Task directions: For each line in the records, produce an exact copy.

-*-

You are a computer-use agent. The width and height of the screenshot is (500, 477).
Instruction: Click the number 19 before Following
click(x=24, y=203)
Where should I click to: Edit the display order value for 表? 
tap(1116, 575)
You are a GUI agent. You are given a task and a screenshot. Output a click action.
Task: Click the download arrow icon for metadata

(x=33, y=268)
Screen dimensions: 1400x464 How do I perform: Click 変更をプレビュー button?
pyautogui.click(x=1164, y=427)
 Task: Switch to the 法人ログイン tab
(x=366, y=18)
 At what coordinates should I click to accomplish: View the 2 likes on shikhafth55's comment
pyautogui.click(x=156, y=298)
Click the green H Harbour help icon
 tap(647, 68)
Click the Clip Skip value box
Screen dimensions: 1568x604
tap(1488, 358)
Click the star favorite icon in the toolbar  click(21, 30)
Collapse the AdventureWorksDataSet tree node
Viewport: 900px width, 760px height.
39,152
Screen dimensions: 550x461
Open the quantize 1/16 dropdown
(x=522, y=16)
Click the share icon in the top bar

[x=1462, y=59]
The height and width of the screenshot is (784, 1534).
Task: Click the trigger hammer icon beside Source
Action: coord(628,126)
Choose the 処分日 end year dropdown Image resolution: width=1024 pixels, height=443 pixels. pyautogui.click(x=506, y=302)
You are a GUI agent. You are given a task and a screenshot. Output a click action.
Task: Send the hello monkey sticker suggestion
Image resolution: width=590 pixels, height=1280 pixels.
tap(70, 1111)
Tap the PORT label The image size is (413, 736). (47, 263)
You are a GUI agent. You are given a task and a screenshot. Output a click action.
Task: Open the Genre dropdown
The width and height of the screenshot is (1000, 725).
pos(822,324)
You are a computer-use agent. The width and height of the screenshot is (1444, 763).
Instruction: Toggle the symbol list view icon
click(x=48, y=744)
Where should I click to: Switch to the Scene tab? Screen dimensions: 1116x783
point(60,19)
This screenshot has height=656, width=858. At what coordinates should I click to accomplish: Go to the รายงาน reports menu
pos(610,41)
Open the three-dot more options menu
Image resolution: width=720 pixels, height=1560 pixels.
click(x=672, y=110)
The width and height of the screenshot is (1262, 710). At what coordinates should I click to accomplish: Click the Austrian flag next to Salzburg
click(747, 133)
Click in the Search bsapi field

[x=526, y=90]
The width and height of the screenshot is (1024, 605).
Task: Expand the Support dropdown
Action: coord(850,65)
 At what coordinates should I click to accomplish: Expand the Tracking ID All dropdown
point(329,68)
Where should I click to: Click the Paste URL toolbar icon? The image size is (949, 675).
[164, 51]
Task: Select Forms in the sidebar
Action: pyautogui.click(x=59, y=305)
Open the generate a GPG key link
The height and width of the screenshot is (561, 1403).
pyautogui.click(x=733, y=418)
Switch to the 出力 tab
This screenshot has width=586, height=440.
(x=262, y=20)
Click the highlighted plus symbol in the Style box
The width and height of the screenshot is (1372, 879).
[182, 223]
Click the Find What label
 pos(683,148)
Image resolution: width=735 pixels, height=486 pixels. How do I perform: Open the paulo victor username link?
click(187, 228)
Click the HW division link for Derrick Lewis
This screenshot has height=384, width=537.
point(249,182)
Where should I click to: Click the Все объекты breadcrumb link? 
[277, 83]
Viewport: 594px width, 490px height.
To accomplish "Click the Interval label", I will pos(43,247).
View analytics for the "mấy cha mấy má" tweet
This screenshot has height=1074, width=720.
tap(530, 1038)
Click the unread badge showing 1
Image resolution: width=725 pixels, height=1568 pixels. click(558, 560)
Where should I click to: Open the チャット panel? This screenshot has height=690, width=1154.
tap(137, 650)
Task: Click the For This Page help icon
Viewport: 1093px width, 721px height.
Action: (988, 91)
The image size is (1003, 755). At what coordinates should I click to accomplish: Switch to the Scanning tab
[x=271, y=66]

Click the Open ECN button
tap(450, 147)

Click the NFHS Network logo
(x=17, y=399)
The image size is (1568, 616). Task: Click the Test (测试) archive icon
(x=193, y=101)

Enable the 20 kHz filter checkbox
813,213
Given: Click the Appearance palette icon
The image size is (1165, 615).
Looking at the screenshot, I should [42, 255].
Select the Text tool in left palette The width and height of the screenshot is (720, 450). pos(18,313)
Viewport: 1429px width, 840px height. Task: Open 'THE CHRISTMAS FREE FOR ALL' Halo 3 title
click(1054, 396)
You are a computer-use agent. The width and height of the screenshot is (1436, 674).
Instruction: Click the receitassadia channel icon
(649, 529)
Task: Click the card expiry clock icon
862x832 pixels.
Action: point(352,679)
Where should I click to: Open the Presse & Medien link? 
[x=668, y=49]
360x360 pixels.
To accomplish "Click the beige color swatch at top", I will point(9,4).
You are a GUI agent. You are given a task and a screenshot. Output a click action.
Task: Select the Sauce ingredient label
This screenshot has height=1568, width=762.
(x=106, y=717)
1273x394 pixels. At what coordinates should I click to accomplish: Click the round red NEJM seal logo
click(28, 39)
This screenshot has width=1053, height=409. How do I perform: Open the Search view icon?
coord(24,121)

-*-

Exercise answer:
You are a computer-use agent. The width and height of the screenshot is (500, 477).
Instruction: Click the number 19 before Following
click(x=24, y=203)
Where should I click to: Edit the display order value for 表? 
tap(1116, 575)
You are a GUI agent. You are given a task and a screenshot. Output a click action.
Task: Click the download arrow icon for metadata

(x=33, y=268)
Screen dimensions: 1400x464 How do I perform: Click 変更をプレビュー button?
pyautogui.click(x=1164, y=427)
 Task: Switch to the 法人ログイン tab
(x=366, y=18)
 At what coordinates should I click to accomplish: View the 2 likes on shikhafth55's comment
pyautogui.click(x=156, y=298)
Click the green H Harbour help icon
 tap(647, 68)
Click the Clip Skip value box
Screen dimensions: 1568x604
tap(1488, 358)
Click the star favorite icon in the toolbar  click(21, 30)
Collapse the AdventureWorksDataSet tree node
Viewport: 900px width, 760px height.
39,152
Screen dimensions: 550x461
Open the quantize 1/16 dropdown
(x=522, y=16)
Click the share icon in the top bar

[x=1462, y=59]
The height and width of the screenshot is (784, 1534).
Task: Click the trigger hammer icon beside Source
Action: coord(628,126)
Choose the 処分日 end year dropdown Image resolution: width=1024 pixels, height=443 pixels. pyautogui.click(x=506, y=302)
You are a GUI agent. You are given a task and a screenshot. Output a click action.
Task: Send the hello monkey sticker suggestion
Image resolution: width=590 pixels, height=1280 pixels.
tap(70, 1111)
Tap the PORT label The image size is (413, 736). (47, 263)
You are a GUI agent. You are given a task and a screenshot. Output a click action.
Task: Open the Genre dropdown
The width and height of the screenshot is (1000, 725).
pos(822,324)
You are a computer-use agent. The width and height of the screenshot is (1444, 763).
Instruction: Toggle the symbol list view icon
click(x=48, y=744)
Where should I click to: Switch to the Scene tab? Screen dimensions: 1116x783
point(60,19)
This screenshot has height=656, width=858. At what coordinates should I click to accomplish: Go to the รายงาน reports menu
pos(610,41)
Open the three-dot more options menu
Image resolution: width=720 pixels, height=1560 pixels.
click(x=672, y=110)
The width and height of the screenshot is (1262, 710). At what coordinates should I click to accomplish: Click the Austrian flag next to Salzburg
click(747, 133)
Click in the Search bsapi field

[x=526, y=90]
The width and height of the screenshot is (1024, 605).
Task: Expand the Support dropdown
Action: coord(850,65)
 At what coordinates should I click to accomplish: Expand the Tracking ID All dropdown
point(329,68)
Where should I click to: Click the Paste URL toolbar icon? The image size is (949, 675).
[164, 51]
Task: Select Forms in the sidebar
Action: pyautogui.click(x=59, y=305)
Open the generate a GPG key link
The height and width of the screenshot is (561, 1403).
pyautogui.click(x=733, y=418)
Switch to the 出力 tab
This screenshot has width=586, height=440.
(x=262, y=20)
Click the highlighted plus symbol in the Style box
The width and height of the screenshot is (1372, 879).
[182, 223]
Click the Find What label
 pos(683,148)
Image resolution: width=735 pixels, height=486 pixels. How do I perform: Open the paulo victor username link?
click(187, 228)
Click the HW division link for Derrick Lewis
This screenshot has height=384, width=537.
point(249,182)
Where should I click to: Click the Все объекты breadcrumb link? 
[277, 83]
Viewport: 594px width, 490px height.
To accomplish "Click the Interval label", I will pos(43,247).
View analytics for the "mấy cha mấy má" tweet
This screenshot has height=1074, width=720.
tap(530, 1038)
Click the unread badge showing 1
Image resolution: width=725 pixels, height=1568 pixels. click(558, 560)
Where should I click to: Open the チャット panel? This screenshot has height=690, width=1154.
tap(137, 650)
Task: Click the For This Page help icon
Viewport: 1093px width, 721px height.
Action: (988, 91)
The image size is (1003, 755). At what coordinates should I click to accomplish: Switch to the Scanning tab
[x=271, y=66]

Click the Open ECN button
tap(450, 147)

Click the NFHS Network logo
(x=17, y=399)
The image size is (1568, 616). Task: Click the Test (测试) archive icon
(x=193, y=101)

Enable the 20 kHz filter checkbox
813,213
Given: Click the Appearance palette icon
The image size is (1165, 615).
Looking at the screenshot, I should [42, 255].
Select the Text tool in left palette The width and height of the screenshot is (720, 450). pos(18,313)
Viewport: 1429px width, 840px height. Task: Open 'THE CHRISTMAS FREE FOR ALL' Halo 3 title
click(1054, 396)
You are a computer-use agent. The width and height of the screenshot is (1436, 674).
Instruction: Click the receitassadia channel icon
(649, 529)
Task: Click the card expiry clock icon
862x832 pixels.
Action: point(352,679)
Where should I click to: Open the Presse & Medien link? 
[x=668, y=49]
360x360 pixels.
To accomplish "Click the beige color swatch at top", I will point(9,4).
You are a GUI agent. You are given a task and a screenshot. Output a click action.
Task: Select the Sauce ingredient label
This screenshot has height=1568, width=762.
(x=106, y=717)
1273x394 pixels. At what coordinates should I click to accomplish: Click the round red NEJM seal logo
click(28, 39)
This screenshot has width=1053, height=409. How do I perform: Open the Search view icon?
coord(24,121)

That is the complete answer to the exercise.